Review: The Invention of Love

TOBY JONES “enjoyed the play immensely, but was left slightly disappointed that rehearsals hadn’t started two weeks earlier.”

ADC Oscar McCarthy Stoppard

The Invention of Love

Alcock Players, ADC Mainshow

“Now is the time, when you are young, to drink the best wine and pick the best fruit…”

I have to say I have a great fondness for Stoppard. Any playwright who can make an audience reflect on the meanings of life, the universe and everything, quote Plato, and make them chuckle all in the same breath has to be something special.

‘The Invention of Love’ follows the scholar and poet A.E. Houseman (Josh Stamp- Simon and Oskar McCarthy) as he reminisces about his rather lonely and loveless life, his academic enthusiasms, his poetry, his friends and his ‘long silences’ on the banks of the river Styx. Like many of Stoppard’s plays the plot is pretty irrelevant. ‘The Invention of Love’ is less a story and more a reflective dialogue, which is at times pretty dense and challenging but don’t let that put you off, we’re at Cambridge, it shouldn’t. (Unless you’re a Land Ec, in which case, fair enough.)
Photos: John Linford

Like any good Cantabridgian I feel slightly queasy when anyone suggests I might like to go and see anything with love in the title. One expects flowery phrases, trite plots, audiences full of teenage girls, Hugh Grant and that bitter sense of injustice that you were forced to watch two hours of what you tell yourself are people looking unrealistically cheerful in unrealistically perfect relationships. Thankfully, ‘The Invention of Love’ has none of these things; it’s actually good, really good.

I am by no means well-read by Cambridge standards but I do not exaggerate when I say that this is the single most interesting play, novel, poem or film I have ever seen or read on the subject of love. The play is quite outstanding. Single or attached, homosexual or heterosexual, young or old, ugly or beautiful, promiscuous or frigid, I can guarantee that provided you have a modicum of intelligence and don’t watch this play after an afternoon in the pub will come away from it with something really rather special. What’s more you’ll come away from it thinking.

One moment that really stuck in my mind as being particularly relevant to so many that I know at Cambridge was when Oscar Wilde (Amrou Al-Kadhi) asks Houseman on the misty banks of the river Styx;

“Where were you when all this was going on?”
Houseman replied: “At home.”

So five stars for Stoppard, but what of the rest?

There we’re, thankfully some excellent performances to do justice to Stoppard’s masterpiece. Oskar McCarthy (Young Houseman) and Jason Forbes (Jackson) both put in impressive and moving performances. Both showed beyond doubt that they were more than worthy of their places on the ADC stage. I also liked Stamp-Simon (who put in by far the best performance I have ever seen him give), Coldwell and Al-Kadhi.
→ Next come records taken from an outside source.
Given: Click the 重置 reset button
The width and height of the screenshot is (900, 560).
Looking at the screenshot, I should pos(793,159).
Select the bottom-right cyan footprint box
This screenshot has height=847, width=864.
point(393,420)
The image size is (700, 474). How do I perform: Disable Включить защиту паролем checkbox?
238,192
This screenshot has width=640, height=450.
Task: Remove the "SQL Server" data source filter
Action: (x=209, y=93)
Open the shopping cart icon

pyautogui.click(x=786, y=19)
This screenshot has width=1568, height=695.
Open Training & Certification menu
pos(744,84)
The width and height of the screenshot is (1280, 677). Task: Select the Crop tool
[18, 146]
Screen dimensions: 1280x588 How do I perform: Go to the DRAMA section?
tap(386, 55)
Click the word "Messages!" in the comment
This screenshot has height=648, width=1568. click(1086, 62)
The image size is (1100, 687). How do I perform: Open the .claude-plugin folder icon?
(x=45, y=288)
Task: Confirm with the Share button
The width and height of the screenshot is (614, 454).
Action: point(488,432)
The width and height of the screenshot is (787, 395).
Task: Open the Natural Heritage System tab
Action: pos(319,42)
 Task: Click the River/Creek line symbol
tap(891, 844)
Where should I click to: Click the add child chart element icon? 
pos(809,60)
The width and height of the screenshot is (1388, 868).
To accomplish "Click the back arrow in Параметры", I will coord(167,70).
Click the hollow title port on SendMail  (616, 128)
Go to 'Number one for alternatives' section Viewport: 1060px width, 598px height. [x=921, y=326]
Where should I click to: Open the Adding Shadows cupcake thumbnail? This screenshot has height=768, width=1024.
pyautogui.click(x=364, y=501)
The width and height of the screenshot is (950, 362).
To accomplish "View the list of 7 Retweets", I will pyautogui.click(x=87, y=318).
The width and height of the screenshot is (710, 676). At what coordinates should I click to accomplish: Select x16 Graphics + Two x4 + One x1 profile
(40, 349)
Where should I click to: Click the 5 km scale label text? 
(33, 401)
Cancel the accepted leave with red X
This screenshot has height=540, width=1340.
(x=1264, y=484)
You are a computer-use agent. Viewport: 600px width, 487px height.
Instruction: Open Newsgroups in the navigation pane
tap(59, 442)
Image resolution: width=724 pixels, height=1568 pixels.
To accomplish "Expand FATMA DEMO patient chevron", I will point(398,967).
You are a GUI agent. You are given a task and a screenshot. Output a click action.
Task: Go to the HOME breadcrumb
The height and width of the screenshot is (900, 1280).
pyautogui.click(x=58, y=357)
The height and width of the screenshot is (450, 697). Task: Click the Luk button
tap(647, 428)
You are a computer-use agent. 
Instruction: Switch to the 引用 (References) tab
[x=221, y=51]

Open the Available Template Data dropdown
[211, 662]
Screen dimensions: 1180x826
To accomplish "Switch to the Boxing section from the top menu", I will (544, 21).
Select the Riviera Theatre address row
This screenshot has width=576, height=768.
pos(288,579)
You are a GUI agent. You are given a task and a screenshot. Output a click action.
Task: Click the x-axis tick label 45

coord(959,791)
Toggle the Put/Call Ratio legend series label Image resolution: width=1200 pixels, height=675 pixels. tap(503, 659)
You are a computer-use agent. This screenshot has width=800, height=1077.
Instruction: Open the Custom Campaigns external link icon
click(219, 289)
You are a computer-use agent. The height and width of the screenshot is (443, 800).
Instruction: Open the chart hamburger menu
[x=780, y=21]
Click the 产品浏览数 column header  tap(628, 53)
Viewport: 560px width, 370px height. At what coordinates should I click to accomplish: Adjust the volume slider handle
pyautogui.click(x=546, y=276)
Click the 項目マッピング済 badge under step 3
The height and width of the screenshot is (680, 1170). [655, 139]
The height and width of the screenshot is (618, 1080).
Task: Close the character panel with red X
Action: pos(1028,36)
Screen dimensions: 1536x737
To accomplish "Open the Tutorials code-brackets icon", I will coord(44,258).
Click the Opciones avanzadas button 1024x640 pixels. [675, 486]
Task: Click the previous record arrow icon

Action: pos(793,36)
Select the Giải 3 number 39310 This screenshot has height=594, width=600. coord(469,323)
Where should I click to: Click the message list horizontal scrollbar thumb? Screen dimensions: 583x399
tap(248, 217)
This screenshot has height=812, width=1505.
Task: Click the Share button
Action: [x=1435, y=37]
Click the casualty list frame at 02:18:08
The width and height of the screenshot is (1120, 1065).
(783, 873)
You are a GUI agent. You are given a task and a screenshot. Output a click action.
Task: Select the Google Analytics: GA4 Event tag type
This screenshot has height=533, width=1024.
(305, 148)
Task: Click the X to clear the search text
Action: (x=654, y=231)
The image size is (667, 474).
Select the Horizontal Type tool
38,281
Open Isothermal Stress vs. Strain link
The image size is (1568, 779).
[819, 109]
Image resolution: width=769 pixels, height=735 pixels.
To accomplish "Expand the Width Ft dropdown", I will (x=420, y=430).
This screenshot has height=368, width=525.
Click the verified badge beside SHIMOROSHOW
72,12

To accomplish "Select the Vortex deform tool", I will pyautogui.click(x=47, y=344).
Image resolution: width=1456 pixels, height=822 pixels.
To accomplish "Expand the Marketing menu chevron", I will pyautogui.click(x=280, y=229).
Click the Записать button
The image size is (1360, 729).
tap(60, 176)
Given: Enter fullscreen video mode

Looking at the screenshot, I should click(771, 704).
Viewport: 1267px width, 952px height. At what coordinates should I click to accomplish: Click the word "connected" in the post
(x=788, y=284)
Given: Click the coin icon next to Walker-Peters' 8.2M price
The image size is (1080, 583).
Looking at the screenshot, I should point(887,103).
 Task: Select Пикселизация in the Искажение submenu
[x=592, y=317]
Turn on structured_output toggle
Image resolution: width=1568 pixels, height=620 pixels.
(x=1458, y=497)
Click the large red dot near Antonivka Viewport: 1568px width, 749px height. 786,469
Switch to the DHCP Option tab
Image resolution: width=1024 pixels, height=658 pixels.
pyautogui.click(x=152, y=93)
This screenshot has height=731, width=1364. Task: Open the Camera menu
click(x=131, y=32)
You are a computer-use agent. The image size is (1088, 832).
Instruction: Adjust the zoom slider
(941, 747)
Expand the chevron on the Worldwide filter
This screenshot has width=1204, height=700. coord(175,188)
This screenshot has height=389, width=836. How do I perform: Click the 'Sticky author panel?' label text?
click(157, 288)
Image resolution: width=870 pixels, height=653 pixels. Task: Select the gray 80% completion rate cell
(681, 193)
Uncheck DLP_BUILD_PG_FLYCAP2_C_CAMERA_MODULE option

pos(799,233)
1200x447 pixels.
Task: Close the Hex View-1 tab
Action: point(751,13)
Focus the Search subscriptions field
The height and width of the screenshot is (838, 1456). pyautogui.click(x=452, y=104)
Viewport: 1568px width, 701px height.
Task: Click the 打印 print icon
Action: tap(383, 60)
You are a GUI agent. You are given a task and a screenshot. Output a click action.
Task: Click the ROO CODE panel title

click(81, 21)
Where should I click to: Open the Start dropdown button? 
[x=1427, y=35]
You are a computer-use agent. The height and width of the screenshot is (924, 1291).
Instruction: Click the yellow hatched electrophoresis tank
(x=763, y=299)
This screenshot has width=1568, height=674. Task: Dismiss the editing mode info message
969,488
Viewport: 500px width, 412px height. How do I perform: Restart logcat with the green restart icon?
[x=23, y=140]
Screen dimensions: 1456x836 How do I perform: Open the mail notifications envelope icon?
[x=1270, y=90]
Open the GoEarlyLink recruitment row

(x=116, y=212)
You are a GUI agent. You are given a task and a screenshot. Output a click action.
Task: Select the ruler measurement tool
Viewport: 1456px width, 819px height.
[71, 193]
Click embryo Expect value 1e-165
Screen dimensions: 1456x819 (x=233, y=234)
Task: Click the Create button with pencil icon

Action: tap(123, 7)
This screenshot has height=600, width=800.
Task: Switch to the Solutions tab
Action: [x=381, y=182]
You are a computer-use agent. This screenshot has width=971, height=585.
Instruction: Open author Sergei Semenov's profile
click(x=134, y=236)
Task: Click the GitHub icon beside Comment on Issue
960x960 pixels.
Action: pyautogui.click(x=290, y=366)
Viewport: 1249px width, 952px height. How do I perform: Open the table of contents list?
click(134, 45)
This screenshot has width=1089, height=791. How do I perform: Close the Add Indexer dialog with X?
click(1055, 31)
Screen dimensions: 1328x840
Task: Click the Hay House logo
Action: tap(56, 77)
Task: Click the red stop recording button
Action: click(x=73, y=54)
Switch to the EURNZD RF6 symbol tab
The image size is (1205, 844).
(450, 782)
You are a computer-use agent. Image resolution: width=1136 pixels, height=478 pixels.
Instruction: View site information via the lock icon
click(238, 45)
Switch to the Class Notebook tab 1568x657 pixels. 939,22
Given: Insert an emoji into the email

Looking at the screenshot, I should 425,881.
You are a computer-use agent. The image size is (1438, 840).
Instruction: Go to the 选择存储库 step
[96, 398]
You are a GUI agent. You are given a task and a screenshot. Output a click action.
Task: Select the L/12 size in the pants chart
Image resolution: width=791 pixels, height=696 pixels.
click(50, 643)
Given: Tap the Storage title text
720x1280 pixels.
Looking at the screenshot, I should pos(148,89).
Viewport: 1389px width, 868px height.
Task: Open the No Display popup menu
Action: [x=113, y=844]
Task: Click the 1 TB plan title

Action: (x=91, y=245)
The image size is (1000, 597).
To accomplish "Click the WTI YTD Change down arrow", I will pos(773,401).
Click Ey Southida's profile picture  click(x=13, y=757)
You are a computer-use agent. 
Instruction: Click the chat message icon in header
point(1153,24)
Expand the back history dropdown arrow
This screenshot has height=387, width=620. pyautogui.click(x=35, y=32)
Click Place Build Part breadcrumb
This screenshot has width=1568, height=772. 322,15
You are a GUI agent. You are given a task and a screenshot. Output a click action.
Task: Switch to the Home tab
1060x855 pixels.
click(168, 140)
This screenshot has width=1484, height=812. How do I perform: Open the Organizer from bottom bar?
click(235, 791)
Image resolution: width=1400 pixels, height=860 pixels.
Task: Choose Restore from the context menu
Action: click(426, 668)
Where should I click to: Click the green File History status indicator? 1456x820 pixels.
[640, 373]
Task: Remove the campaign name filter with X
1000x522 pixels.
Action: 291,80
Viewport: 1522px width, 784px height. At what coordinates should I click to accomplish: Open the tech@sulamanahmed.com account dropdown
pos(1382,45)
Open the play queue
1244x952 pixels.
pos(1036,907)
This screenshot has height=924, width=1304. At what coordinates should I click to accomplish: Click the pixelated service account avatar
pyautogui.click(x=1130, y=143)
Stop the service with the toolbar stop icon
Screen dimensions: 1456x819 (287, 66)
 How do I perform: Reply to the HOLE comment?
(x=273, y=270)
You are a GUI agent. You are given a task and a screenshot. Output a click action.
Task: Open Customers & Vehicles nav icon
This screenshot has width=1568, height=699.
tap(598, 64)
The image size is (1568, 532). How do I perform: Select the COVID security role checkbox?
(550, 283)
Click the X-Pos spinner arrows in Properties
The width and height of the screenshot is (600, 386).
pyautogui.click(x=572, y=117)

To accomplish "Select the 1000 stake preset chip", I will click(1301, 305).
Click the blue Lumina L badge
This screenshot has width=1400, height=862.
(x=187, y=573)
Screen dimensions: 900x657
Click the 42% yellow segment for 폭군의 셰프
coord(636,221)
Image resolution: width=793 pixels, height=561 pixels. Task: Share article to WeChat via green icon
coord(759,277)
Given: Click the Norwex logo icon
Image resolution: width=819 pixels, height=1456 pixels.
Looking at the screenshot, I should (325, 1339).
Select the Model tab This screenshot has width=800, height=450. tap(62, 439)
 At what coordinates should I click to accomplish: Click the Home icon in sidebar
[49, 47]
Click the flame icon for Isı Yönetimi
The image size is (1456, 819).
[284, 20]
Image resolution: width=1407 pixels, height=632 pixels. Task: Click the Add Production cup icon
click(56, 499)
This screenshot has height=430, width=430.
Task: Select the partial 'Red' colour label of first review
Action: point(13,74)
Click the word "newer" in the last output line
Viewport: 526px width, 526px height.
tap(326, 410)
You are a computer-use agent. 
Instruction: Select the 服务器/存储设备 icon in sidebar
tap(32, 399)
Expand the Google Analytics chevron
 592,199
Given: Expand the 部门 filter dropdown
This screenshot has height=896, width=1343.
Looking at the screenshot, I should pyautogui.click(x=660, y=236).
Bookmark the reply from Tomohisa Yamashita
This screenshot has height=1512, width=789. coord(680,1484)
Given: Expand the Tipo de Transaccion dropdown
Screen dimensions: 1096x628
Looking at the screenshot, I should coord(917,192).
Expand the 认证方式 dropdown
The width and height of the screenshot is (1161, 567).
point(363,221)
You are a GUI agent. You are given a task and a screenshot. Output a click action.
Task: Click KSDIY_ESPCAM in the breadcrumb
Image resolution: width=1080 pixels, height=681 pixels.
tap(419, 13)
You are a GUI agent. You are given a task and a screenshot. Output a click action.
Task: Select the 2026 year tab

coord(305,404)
Yet, there were two things that bugged me about this performance. The first was a lack of clarity. Stoppard is hard enough for an audience as it is and can do with out actors who gabble, mumble or have poor diction. There were moments where Ginn, Morland, Frecknall and Hancock-Evans were, despite their talent, almost incomprehensible. It would not matter so much in other plays but, whether down to a lazy director or lazy acting, in Stoppard this is unforgivable.

My second problem lay in the character development. Stoppard had given this director a wonderful opportunity to play with developing some really interesting characters but most of the development, particularly in the smaller parts seemed under-done, missing or misplaced. It rather looked as if Jacob Shephard, for all his talent, had forgotten the comic potential of the smaller roles and left all but the leads to their own devices.

This play is excellent and I recommend everyone to go and see it, but a great deal of its excellence lies in the text and the strength of the lead actors. There is a great deal further to go in the performance of it, more humour, more character to be found. I enjoyed the play immensely, but I was left slightly disappointed that rehearsals hadn’t started two weeks earlier.